▸ **AIM OF THE TASK**
Reproduce the records word for word, starting at the line that contains "Viewport: 611px width, 379px" and continuing through the final line of the records.

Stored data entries
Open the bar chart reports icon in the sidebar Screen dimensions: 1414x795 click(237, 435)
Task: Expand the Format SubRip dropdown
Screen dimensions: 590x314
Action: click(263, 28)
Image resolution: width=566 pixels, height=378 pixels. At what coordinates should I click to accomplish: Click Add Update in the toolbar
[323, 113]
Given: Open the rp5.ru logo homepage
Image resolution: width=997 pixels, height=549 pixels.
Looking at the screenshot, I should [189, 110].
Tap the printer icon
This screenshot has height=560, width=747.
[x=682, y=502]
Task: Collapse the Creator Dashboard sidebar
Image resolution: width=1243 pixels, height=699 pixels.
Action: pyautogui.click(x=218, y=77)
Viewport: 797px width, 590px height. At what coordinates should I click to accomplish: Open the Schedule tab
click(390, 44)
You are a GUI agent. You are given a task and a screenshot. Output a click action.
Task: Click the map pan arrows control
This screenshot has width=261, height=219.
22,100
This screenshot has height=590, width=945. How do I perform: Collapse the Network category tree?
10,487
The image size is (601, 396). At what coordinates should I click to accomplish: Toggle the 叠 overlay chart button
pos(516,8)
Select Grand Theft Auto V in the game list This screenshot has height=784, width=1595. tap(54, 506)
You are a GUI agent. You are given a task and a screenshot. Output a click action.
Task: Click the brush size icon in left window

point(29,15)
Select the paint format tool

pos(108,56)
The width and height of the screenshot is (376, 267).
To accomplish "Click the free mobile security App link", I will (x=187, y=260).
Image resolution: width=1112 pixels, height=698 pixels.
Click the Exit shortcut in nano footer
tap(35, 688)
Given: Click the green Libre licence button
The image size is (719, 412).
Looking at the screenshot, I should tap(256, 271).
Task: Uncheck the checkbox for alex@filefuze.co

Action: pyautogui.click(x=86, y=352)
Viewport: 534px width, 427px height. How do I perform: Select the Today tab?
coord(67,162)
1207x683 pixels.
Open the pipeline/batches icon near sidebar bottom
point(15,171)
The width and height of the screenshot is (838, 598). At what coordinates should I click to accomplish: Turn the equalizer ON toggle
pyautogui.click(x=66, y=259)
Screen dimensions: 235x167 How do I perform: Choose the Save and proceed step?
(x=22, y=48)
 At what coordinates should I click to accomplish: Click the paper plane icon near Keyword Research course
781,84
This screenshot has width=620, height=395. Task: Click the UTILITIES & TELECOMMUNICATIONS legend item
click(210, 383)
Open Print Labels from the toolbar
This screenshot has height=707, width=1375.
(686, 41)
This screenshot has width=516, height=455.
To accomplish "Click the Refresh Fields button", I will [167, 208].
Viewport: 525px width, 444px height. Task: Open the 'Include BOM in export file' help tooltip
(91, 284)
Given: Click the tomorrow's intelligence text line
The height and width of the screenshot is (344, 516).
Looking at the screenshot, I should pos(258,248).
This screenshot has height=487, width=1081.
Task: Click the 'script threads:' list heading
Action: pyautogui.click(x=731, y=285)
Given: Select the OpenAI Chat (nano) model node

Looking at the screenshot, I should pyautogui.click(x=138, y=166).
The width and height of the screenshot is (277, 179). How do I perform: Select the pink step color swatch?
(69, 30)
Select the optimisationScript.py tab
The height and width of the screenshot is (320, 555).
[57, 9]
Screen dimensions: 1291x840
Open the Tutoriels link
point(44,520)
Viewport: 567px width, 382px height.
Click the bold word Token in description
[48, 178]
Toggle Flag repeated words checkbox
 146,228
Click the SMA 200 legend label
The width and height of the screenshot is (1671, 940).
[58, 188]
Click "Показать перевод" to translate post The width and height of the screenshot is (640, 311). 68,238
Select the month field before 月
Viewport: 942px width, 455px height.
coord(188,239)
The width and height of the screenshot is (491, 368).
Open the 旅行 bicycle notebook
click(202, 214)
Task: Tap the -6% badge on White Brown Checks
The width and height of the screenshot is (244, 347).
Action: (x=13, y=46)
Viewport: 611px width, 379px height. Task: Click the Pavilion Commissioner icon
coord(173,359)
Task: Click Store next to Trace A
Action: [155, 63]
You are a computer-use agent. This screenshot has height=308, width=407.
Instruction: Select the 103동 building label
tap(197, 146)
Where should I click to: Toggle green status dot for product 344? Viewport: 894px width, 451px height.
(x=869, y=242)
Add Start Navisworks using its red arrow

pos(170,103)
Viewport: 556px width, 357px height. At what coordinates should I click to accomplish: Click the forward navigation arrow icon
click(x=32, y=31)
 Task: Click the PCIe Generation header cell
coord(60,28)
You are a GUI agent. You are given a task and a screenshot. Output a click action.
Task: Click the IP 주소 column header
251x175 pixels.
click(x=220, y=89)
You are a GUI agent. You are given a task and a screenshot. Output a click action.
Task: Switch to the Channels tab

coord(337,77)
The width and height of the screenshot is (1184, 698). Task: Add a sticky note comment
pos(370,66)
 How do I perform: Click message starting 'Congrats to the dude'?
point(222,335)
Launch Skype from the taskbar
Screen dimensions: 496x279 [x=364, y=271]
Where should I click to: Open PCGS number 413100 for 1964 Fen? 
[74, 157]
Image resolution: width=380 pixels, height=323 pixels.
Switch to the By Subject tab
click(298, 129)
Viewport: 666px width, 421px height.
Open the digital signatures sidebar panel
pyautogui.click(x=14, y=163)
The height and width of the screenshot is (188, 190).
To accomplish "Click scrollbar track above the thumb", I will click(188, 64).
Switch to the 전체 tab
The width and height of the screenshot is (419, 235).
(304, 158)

▸ **THE SOLUTION**
Viewport: 611px width, 379px height. Task: Click the Pavilion Commissioner icon
coord(173,359)
Task: Click Store next to Trace A
Action: [155, 63]
You are a computer-use agent. This screenshot has height=308, width=407.
Instruction: Select the 103동 building label
tap(197, 146)
Where should I click to: Toggle green status dot for product 344? Viewport: 894px width, 451px height.
(x=869, y=242)
Add Start Navisworks using its red arrow

pos(170,103)
Viewport: 556px width, 357px height. At what coordinates should I click to accomplish: Click the forward navigation arrow icon
click(x=32, y=31)
 Task: Click the PCIe Generation header cell
coord(60,28)
You are a GUI agent. You are given a task and a screenshot. Output a click action.
Task: Click the IP 주소 column header
251x175 pixels.
click(x=220, y=89)
You are a GUI agent. You are given a task and a screenshot. Output a click action.
Task: Switch to the Channels tab

coord(337,77)
The width and height of the screenshot is (1184, 698). Task: Add a sticky note comment
pos(370,66)
 How do I perform: Click message starting 'Congrats to the dude'?
point(222,335)
Launch Skype from the taskbar
Screen dimensions: 496x279 [x=364, y=271]
Where should I click to: Open PCGS number 413100 for 1964 Fen? 
[74, 157]
Image resolution: width=380 pixels, height=323 pixels.
Switch to the By Subject tab
click(298, 129)
Viewport: 666px width, 421px height.
Open the digital signatures sidebar panel
pyautogui.click(x=14, y=163)
The height and width of the screenshot is (188, 190).
To accomplish "Click scrollbar track above the thumb", I will click(188, 64).
Switch to the 전체 tab
The width and height of the screenshot is (419, 235).
(304, 158)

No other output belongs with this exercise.